WORK ITEM
In the post below, what does the writer say the mother could have paid for by buying a used car instead of a new one?

EXCERPTED TEXT
+===+
You know what would be nice?
Having a mother who cared about me.
You know what? She could be an overprotective asshole who gives me an insane curfew and grounds me over petty shit. At least I'd know that she -cared-. I'd prefer that to this.
SHE wanted a new car, so she got a new car. Here I am, borderline eating disorder and halfway insane, and she has a brand-fucking-new car that she's just going to turn into scrap metal anyway. You know how that makes me feel? With the amount of money she put into that thing, she could have gotten a used one and used the leftover to pay for my surgery. I mean, it's been a year now, but still. It's how I felt a year ago, and it's how I feel now. Knowing that she -still- doesn't care enough to help me out -at all- doesn't make me feel any better. She doesn't even try.
But you know what? I'm not obligated to be there for her either. You know what else? If she were to come to me needing something in twenty years, I'll do more for her than she would've done for me. I'm better than her.
And you know, she wouldn't appreciate it at all. And it'd kill me. But I'd help her anyway.
+===+
INFORMATION PROVIDED

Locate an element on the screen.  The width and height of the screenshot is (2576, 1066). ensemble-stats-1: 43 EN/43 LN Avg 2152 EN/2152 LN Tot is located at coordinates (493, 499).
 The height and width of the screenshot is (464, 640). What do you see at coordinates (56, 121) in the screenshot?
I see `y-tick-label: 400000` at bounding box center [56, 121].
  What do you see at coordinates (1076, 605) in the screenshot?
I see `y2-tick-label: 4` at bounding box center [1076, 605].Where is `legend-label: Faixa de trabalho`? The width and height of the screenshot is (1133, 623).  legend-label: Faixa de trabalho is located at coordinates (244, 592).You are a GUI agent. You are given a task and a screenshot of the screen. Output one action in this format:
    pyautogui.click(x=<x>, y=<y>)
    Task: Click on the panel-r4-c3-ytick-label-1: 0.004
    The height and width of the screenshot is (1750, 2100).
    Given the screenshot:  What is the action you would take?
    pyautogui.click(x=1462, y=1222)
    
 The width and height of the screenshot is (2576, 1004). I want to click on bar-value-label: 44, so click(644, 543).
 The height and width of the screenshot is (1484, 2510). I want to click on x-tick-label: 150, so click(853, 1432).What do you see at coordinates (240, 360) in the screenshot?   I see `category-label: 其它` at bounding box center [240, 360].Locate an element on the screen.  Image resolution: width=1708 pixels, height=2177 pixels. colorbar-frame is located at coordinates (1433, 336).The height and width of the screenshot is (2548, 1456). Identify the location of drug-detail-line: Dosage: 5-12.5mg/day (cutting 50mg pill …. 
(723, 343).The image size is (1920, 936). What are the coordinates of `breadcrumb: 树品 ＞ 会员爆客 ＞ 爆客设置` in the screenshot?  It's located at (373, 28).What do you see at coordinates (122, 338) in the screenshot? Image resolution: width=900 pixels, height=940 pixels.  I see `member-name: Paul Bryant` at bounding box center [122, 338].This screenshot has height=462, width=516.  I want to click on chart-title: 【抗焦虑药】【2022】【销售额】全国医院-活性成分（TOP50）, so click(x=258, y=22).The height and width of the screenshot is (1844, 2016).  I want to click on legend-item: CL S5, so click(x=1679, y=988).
+===+
RESPONSE TO THE TASK
The writer's surgery.